The Cross Section of Stock Returns Before 1926 (and Beyond)

  • Baltussen, Guido, Van Vliet, Bart, and Van Vliet, Pim.
  • Working paper , 2022
  • A version of this paper can be found here
  • Want to read our summaries of academic finance papers? Check out our Academic Research Insight category

What are the Research Questions?

Several studies reveal variables that predict cross-sectional differences in stock returns but mainly rely on a sample of U.S. stocks, mostly covering the post-1963 period. These studies are often criticized for potential data mining issues since the database never changes, but “new” findings crop up all the time.

This paper studies the cross-section of U.S. stock returns using a novel constructed database of out-of-sample data from 1866-1926. This ‘pre-CRSP’ sample period is of about similar length as existing CRSP-based studies (61 years), and covers an economically important period independent of existing datasets. This large new set provides new grounds for independent tests to understand stock prices and drivers of return better.
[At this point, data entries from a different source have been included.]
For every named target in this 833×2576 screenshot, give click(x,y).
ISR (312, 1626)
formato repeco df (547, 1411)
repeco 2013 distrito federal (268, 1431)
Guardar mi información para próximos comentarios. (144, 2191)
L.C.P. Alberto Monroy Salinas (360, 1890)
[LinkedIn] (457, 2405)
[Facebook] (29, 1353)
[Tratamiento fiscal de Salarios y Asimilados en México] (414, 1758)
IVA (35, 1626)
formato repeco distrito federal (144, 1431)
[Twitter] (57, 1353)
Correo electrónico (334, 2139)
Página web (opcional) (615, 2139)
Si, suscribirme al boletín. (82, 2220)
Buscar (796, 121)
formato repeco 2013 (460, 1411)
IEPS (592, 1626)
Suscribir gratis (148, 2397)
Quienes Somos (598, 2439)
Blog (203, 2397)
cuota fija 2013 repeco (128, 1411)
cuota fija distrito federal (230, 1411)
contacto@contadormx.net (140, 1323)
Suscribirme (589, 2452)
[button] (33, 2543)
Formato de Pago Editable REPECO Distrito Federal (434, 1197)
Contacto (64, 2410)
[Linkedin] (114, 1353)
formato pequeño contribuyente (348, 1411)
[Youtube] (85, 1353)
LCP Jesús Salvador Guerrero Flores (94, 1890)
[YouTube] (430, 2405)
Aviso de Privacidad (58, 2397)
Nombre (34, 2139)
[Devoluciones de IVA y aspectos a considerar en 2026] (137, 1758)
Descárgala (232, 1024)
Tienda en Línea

What are the Academic Insights?

The authors find:

  1. In line with Black, Jensen and Scholes, and Fama-MacBeth we find that market beta is not priced in the cross-section, and the CAPM, on average fails to explain asset prices: low-beta stocks have positive alpha and high-beta stocks have negative alpha over the 1866-1926 sample
  2. Size has no significant slope in Fama-MacBeth regression and no significant return spread in portfolio sorts
  3. Short-term reversal is only significant in Fama-MacBeth regression tests
  4. Price momentum and dividend yield carry significant cross-sectional premiums or return spreads
  5. Combined, the six stock characteristics can explain 28% of the variation in stock returns

Why does it matter?

This study serves two main contributions: 1) the creation of a novel database covering 61-years including the major stocks traded on the U.S. exchanges during the second half of the 19th and early 20th century; 2) the examination of the cross-section of stock returns out-of-sample in a robust and rigorous way. Overall, findings on stock factors are largely similar over the pre-1926 and post-1926 era’s.

The Most Important Chart from the Paper:

The results are hypothetical results and are NOT an indicator of future results and do NOT represent returns that any investor actually attained.  Indexes are unmanaged and do not reflect management or trading fees, and one cannot invest directly in an index.
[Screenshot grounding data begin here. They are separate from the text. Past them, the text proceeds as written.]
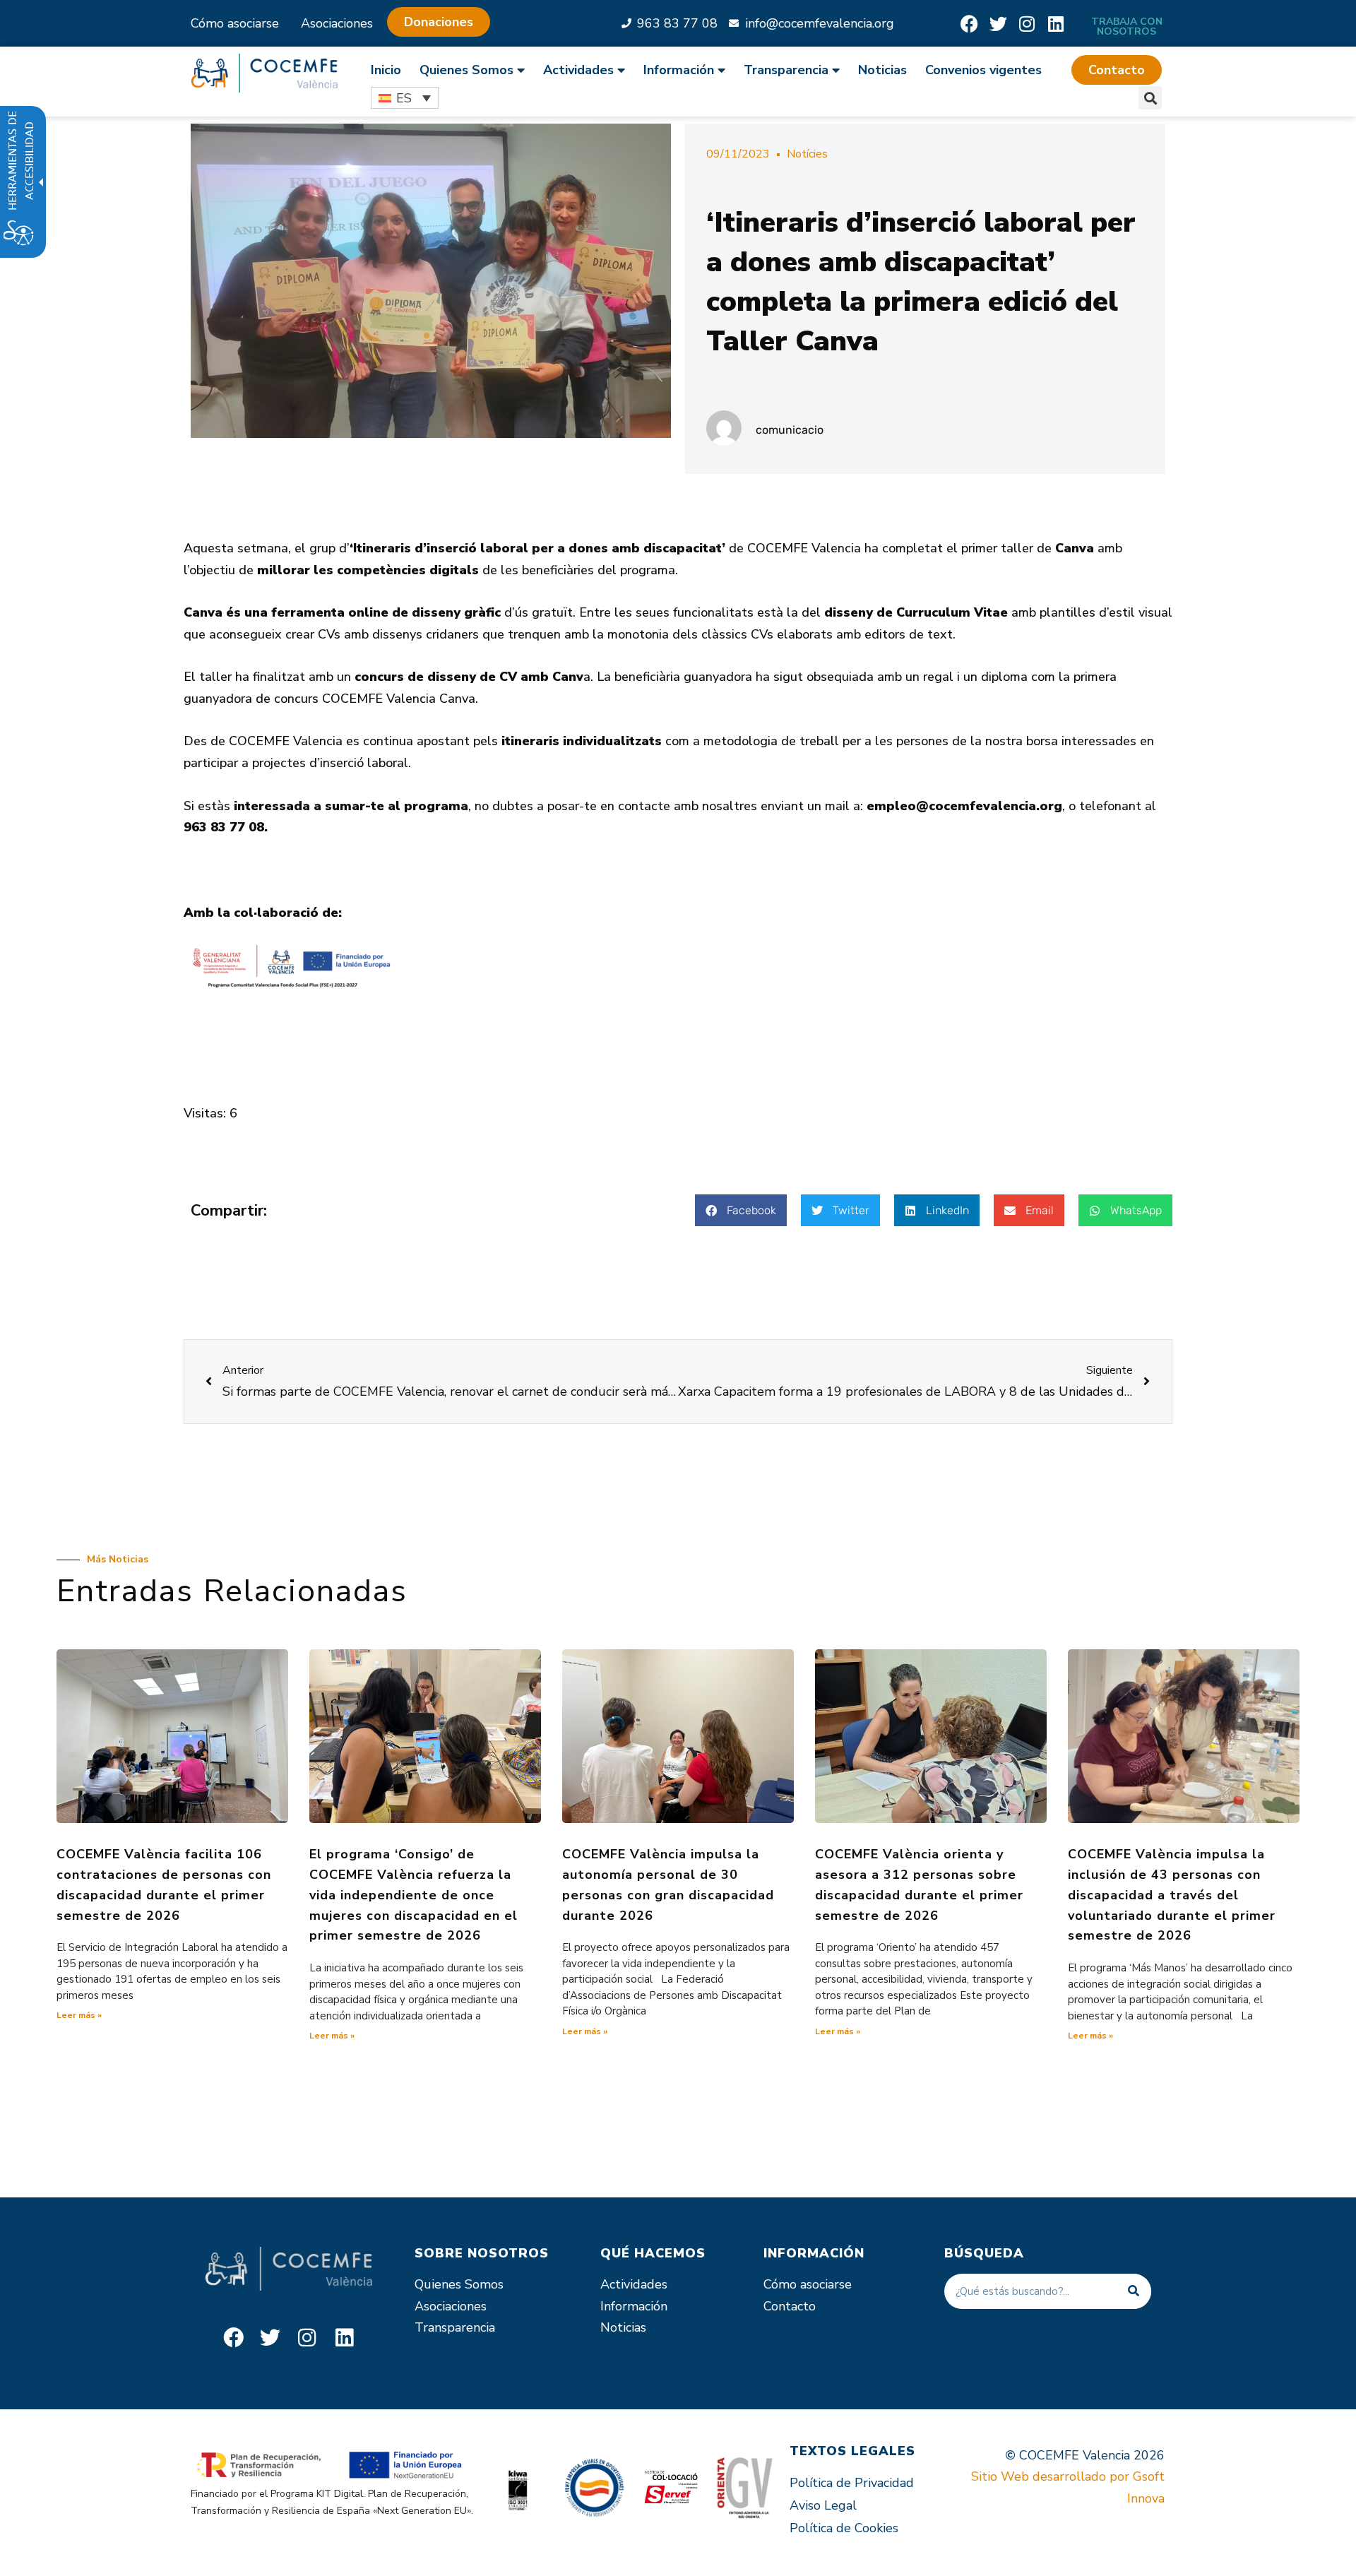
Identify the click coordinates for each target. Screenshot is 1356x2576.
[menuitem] (390, 70)
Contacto (789, 2306)
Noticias (882, 69)
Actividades (633, 2284)
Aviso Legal (823, 2505)
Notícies (807, 154)
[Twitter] (998, 23)
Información (633, 2306)
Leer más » (79, 2015)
We study the cross-section of stock returns using a novel constructed database of U.S. stocks covering 61 years of additional and independent data. Our database contains data on stock prices, dividends and hand-collected market capitalizations for 1,488 major stocks between 1866-1926. Results over this ‘pre-CRSP’ era reveal a flat relation between market beta and returns, an insignificant size premium, and significant momentum, value, and low-risk premiums that are of similar size as over the post-1926 period. Overall, stock characteristics can explain over 25% of variation in stock returns. Further, recent machine learning methods are successful in predicting cross-sectional returns out-of-sample. These results show strong out-of-sample robustness of traditional factor models and novel machine learning methods.